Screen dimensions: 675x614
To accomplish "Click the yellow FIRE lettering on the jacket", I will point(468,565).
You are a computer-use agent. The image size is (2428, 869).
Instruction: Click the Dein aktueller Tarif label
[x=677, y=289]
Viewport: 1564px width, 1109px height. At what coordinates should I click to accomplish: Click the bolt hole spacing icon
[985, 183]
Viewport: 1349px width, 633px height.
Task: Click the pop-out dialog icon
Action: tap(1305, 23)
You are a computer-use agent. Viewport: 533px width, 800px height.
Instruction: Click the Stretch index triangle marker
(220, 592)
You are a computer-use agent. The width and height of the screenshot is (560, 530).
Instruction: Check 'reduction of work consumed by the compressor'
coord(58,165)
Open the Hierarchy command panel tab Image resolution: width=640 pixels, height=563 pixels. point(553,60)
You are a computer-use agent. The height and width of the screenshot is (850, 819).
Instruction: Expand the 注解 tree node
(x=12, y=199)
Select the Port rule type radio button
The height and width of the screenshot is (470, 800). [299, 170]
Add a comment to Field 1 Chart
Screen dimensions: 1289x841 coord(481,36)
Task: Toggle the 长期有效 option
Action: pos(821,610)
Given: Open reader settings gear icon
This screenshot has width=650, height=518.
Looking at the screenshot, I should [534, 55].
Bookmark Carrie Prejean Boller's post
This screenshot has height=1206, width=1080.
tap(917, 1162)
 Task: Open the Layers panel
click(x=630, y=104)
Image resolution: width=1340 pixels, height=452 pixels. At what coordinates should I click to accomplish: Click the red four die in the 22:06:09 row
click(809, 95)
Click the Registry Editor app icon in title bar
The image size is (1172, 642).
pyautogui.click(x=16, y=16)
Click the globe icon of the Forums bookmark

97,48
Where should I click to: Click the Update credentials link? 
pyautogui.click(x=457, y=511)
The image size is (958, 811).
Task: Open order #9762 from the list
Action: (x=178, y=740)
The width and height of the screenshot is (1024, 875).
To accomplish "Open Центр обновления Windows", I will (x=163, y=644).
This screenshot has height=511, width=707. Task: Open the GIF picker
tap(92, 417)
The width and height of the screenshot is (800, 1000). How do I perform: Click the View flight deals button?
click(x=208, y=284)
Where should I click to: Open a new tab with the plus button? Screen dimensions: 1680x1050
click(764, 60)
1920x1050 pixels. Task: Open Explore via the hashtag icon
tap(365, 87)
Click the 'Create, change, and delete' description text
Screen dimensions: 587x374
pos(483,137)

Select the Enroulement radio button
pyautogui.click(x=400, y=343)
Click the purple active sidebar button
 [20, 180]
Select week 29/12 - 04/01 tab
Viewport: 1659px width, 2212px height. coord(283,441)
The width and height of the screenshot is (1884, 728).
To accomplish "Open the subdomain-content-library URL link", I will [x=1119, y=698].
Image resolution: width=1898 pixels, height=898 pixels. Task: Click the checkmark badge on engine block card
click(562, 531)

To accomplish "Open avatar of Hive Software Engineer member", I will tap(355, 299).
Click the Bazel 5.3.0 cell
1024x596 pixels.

*-*-*

All lines in the listing above should be written out again exactly.

Screen dimensions: 675x614
To accomplish "Click the yellow FIRE lettering on the jacket", I will point(468,565).
You are a computer-use agent. The image size is (2428, 869).
Instruction: Click the Dein aktueller Tarif label
[x=677, y=289]
Viewport: 1564px width, 1109px height. At what coordinates should I click to accomplish: Click the bolt hole spacing icon
[985, 183]
Viewport: 1349px width, 633px height.
Task: Click the pop-out dialog icon
Action: tap(1305, 23)
You are a computer-use agent. Viewport: 533px width, 800px height.
Instruction: Click the Stretch index triangle marker
(220, 592)
You are a computer-use agent. The width and height of the screenshot is (560, 530).
Instruction: Check 'reduction of work consumed by the compressor'
coord(58,165)
Open the Hierarchy command panel tab Image resolution: width=640 pixels, height=563 pixels. point(553,60)
You are a computer-use agent. The height and width of the screenshot is (850, 819).
Instruction: Expand the 注解 tree node
(x=12, y=199)
Select the Port rule type radio button
The height and width of the screenshot is (470, 800). [299, 170]
Add a comment to Field 1 Chart
Screen dimensions: 1289x841 coord(481,36)
Task: Toggle the 长期有效 option
Action: pos(821,610)
Given: Open reader settings gear icon
This screenshot has width=650, height=518.
Looking at the screenshot, I should [534, 55].
Bookmark Carrie Prejean Boller's post
This screenshot has height=1206, width=1080.
tap(917, 1162)
 Task: Open the Layers panel
click(x=630, y=104)
Image resolution: width=1340 pixels, height=452 pixels. At what coordinates should I click to accomplish: Click the red four die in the 22:06:09 row
click(809, 95)
Click the Registry Editor app icon in title bar
The image size is (1172, 642).
pyautogui.click(x=16, y=16)
Click the globe icon of the Forums bookmark

97,48
Where should I click to: Click the Update credentials link? 
pyautogui.click(x=457, y=511)
The image size is (958, 811).
Task: Open order #9762 from the list
Action: (x=178, y=740)
The width and height of the screenshot is (1024, 875).
To accomplish "Open Центр обновления Windows", I will (x=163, y=644).
This screenshot has height=511, width=707. Task: Open the GIF picker
tap(92, 417)
The width and height of the screenshot is (800, 1000). How do I perform: Click the View flight deals button?
click(x=208, y=284)
Where should I click to: Open a new tab with the plus button? Screen dimensions: 1680x1050
click(764, 60)
1920x1050 pixels. Task: Open Explore via the hashtag icon
tap(365, 87)
Click the 'Create, change, and delete' description text
Screen dimensions: 587x374
pos(483,137)

Select the Enroulement radio button
pyautogui.click(x=400, y=343)
Click the purple active sidebar button
 [20, 180]
Select week 29/12 - 04/01 tab
Viewport: 1659px width, 2212px height. coord(283,441)
The width and height of the screenshot is (1884, 728).
To accomplish "Open the subdomain-content-library URL link", I will [x=1119, y=698].
Image resolution: width=1898 pixels, height=898 pixels. Task: Click the checkmark badge on engine block card
click(562, 531)

To accomplish "Open avatar of Hive Software Engineer member", I will tap(355, 299).
Click the Bazel 5.3.0 cell
1024x596 pixels.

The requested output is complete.